The expenditure of SAF money was debated both because it helped sponsor an alcoholic party, and because the event was ultimately poorly attended.
“Funding the afterparty contradicts the purpose of the Student Activities Fund,” said CCL member Jason L. Lurie ’05. “If it would fund alcoholic events, there were many more worthy events that the money could have been spent on. I don’t think it should be a slush fund for the UC.”
But some UC members argued that the event was a step in the right direction.
“The SAF is intended to increase social life at Harvard. What we’re trying to do more in the future is make student groups aware that it exists and take advantage of it,” said Aaron D. Chadbourne ’06, chair of the UC’s Student Affairs Committee (SAC).

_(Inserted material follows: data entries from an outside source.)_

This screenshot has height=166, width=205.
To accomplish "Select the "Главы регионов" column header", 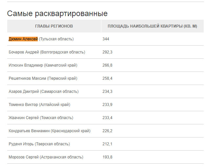I will [x=54, y=26].
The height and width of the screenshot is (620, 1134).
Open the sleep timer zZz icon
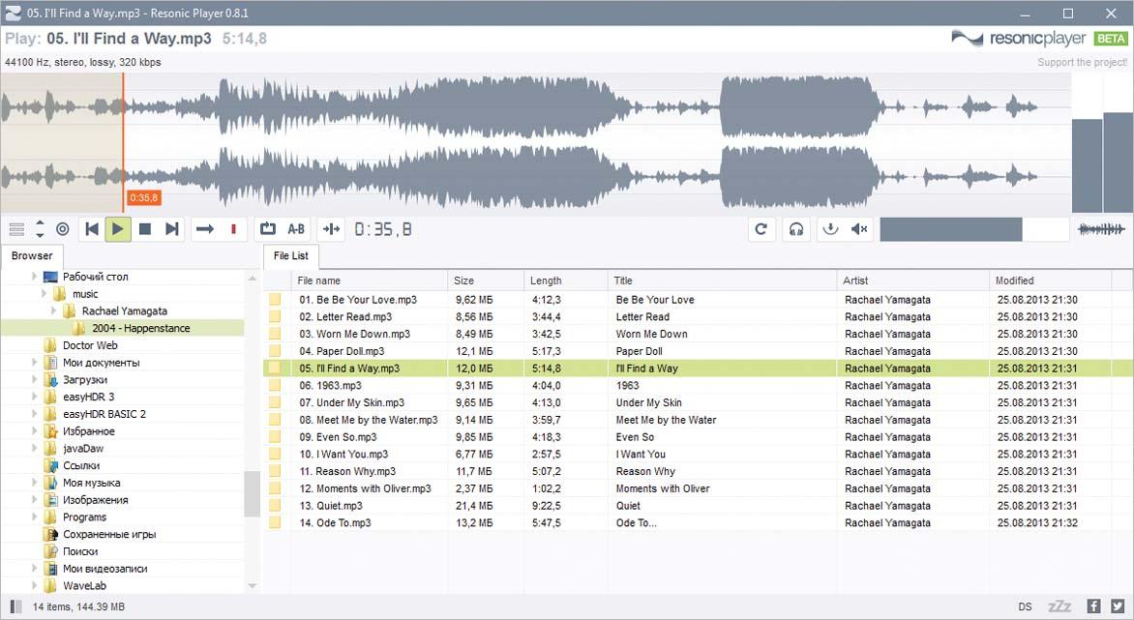coord(1059,606)
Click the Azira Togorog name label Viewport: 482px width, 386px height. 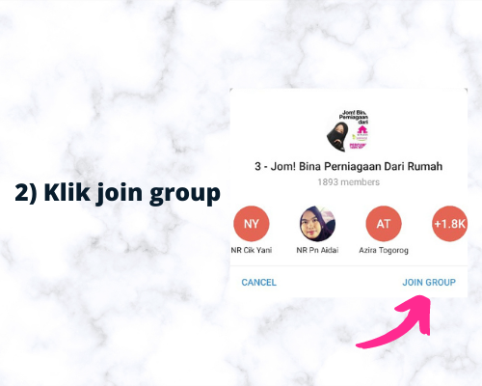click(384, 250)
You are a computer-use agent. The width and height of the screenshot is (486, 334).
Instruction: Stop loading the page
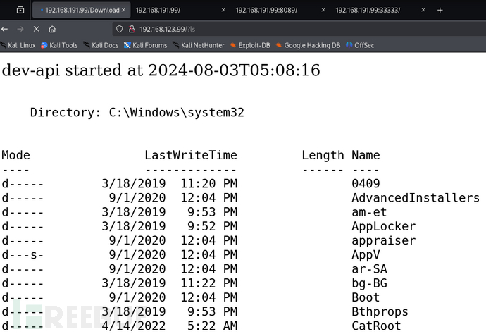point(36,29)
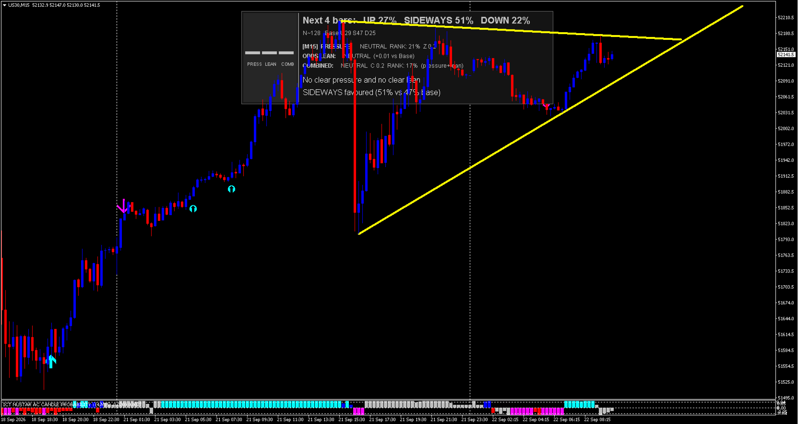
Task: Click the large cyan up-arrow buy signal
Action: [51, 361]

SAC vice-chair John S. Haddock ’07 added that he hopes the SAF will be used to support more campus-wide events next year.
The sub-committee on student groups also met yesterday afternoon to continue its discussion on restructuring the recognition process of student groups.
According to the CCL, there are currently 315 recognized student groups on campus. This year, 40 new student groups were recognized, according to Assistant Dean of the College Paul J. McLoughlin II.
Associate Dean of the College Judith H. Kidd said that the sub-committee had a “productive and open” conversation with Deputy Dean Patricia O’Brien yesterday about possibly considering a tiered-recognition process, but that no decisions were made.
The CCL recognized seven groups at yesterday’s meeting, but held off on recognizing the Organization of Asian American Sisters in Service (OAASIS), citing concerns about exclusivity. Upon further discussion within the sub-committee, the group may be reconsidered at a later date.
“It is our understanding that OAASIS has a punch process and is exclusive. Until we have more information about the nature of the group and why they think it’s different than say, The Seneca, which is also a woman-only service organization, we will hold off on a decision,” Lurie said.
In addition, the CCL debated the UC’s initiative to create a more centralized website, which will be worked on over the summer. UC representatives hope to include the Common Grant Application on the website.